• _DATA FOR THE TASK_:
+++

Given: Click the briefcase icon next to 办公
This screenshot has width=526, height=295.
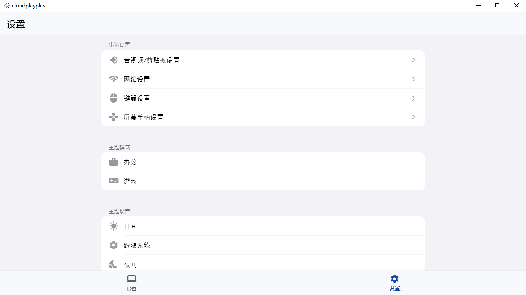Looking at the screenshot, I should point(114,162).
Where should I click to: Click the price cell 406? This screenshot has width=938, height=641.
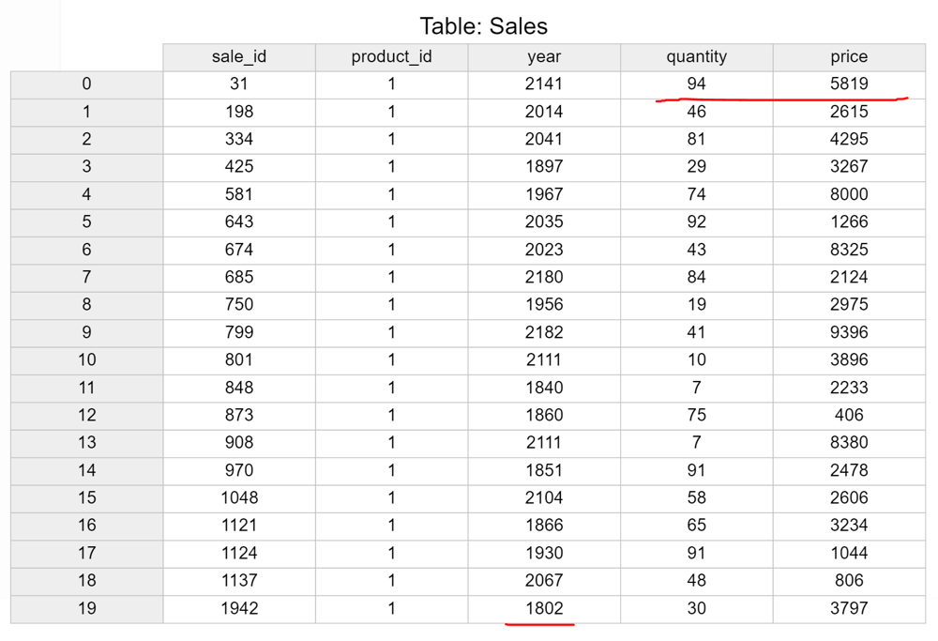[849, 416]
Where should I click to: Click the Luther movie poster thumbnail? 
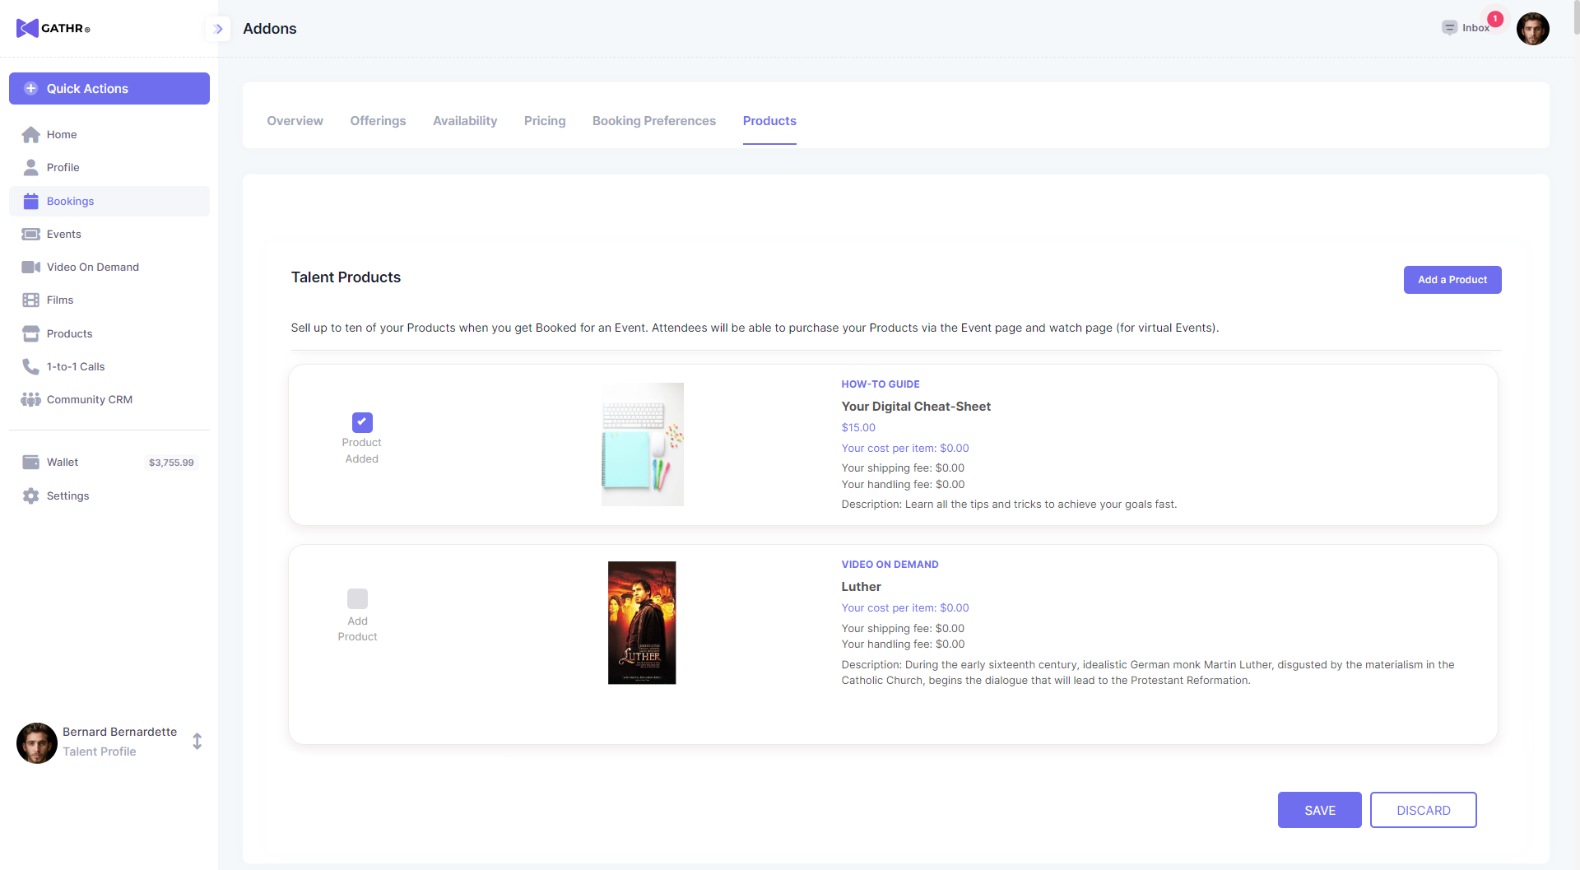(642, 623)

+++

• _TASK_:
Give the lines of the rows above as a Markdown table with the columns No. and Line, numbering each line and skipping blank ones. Leave the pictures out.

• _FINISHED ANSWER_:
| No. | Line |
|---|---|
| 1 | Given: Click the briefcase icon next to 办公 |
| 2 | This screenshot has width=526, height=295. |
| 3 | Looking at the screenshot, I should point(114,162). |
| 4 | Where should I click to: Click the price cell 406? This screenshot has width=938, height=641. |
| 5 | [849, 416] |
| 6 | Where should I click to: Click the Luther movie poster thumbnail?  |
| 7 | (642, 623) |